### [OBJECTIVE]
Rewrite the lines between the one holding "Click the color ink cartridge icon" and the one holding "tap(667, 241)", inclusive, replacing "screenshot" with "image" and leaving all else unchanged. Omit the pictures from your output.

### [RECORDED DATA]
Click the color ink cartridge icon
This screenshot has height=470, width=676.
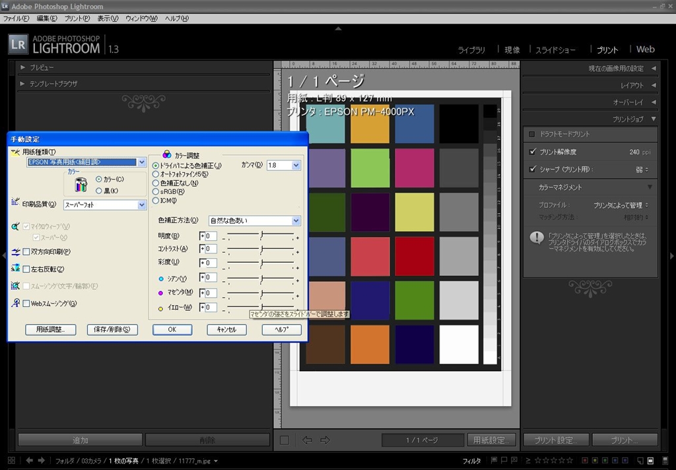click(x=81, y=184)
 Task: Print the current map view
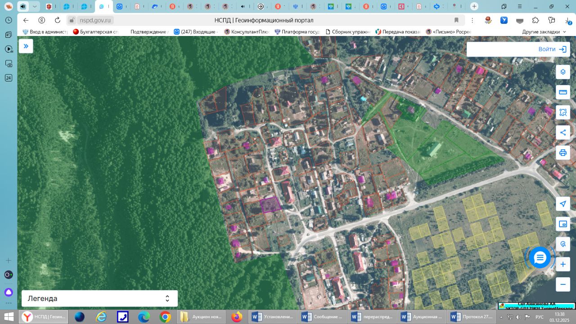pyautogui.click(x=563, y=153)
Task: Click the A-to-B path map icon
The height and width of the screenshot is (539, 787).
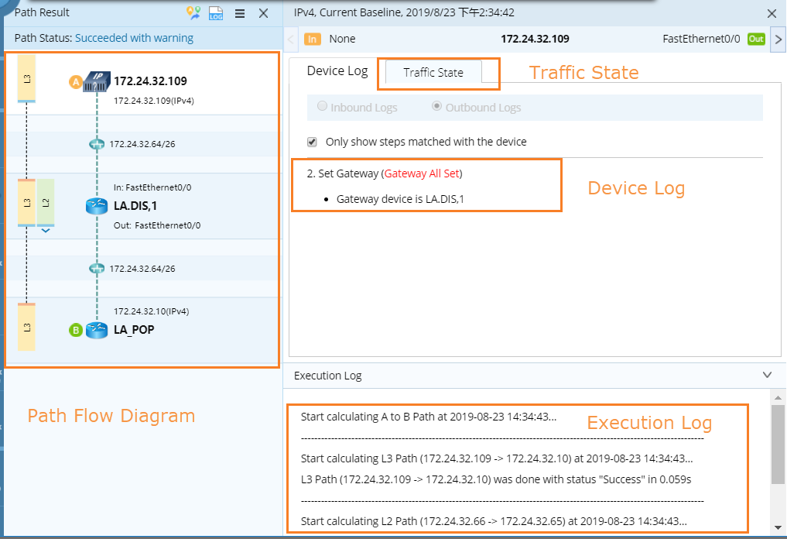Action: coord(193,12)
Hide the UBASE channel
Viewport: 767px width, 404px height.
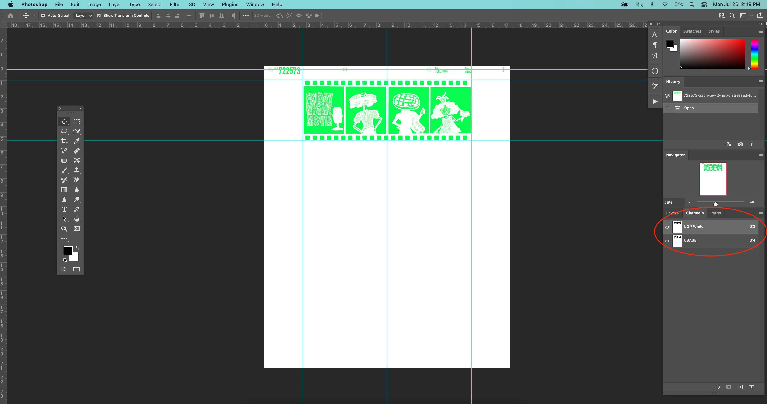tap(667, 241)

==

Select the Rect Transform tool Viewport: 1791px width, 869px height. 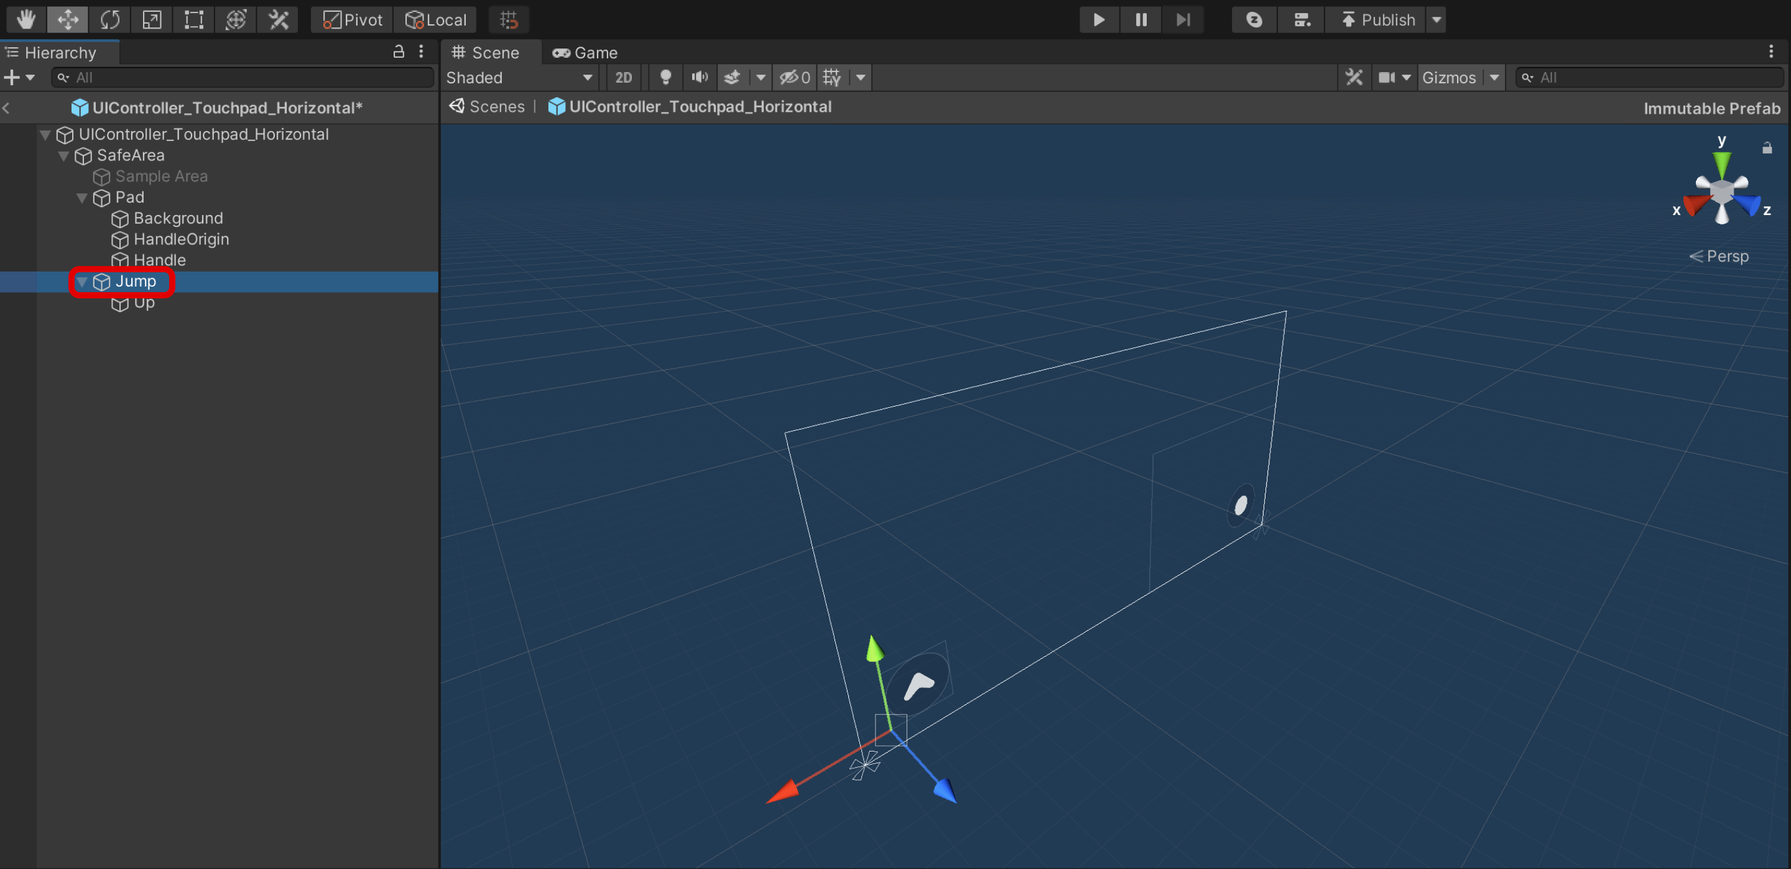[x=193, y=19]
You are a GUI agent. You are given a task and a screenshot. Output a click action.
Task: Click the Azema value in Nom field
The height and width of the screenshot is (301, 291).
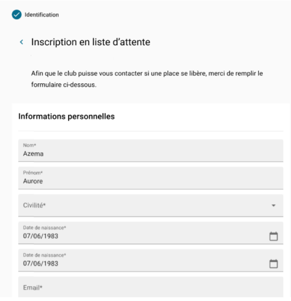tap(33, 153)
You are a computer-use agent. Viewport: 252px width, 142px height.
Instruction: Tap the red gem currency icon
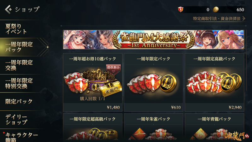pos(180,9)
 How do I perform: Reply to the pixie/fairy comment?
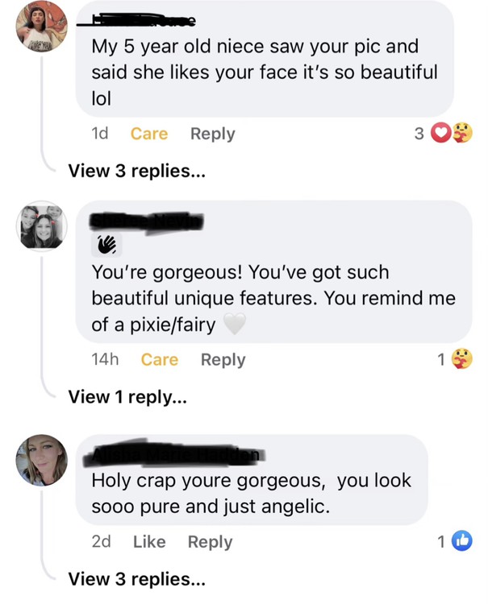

==

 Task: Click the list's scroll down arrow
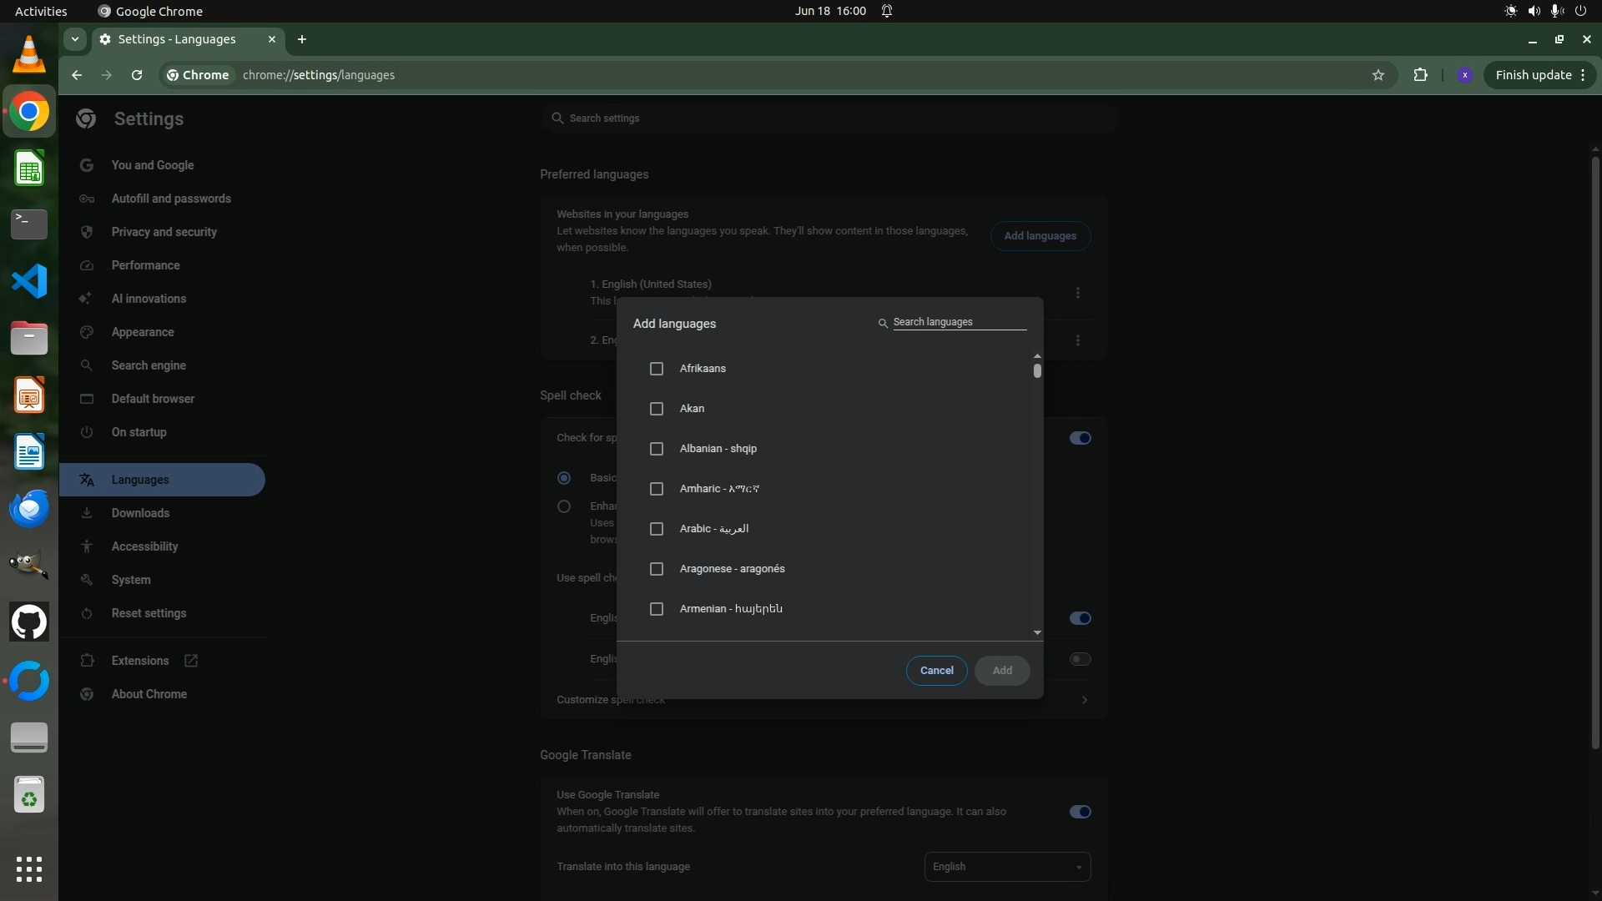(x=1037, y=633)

### [FULL ANSWER]
Click the color ink cartridge icon
This image has height=470, width=676.
click(x=81, y=184)
 Task: Print the current map view
pyautogui.click(x=563, y=153)
Task: Click the A-to-B path map icon
The height and width of the image is (539, 787).
Action: coord(193,12)
Hide the UBASE channel
Viewport: 767px width, 404px height.
tap(667, 241)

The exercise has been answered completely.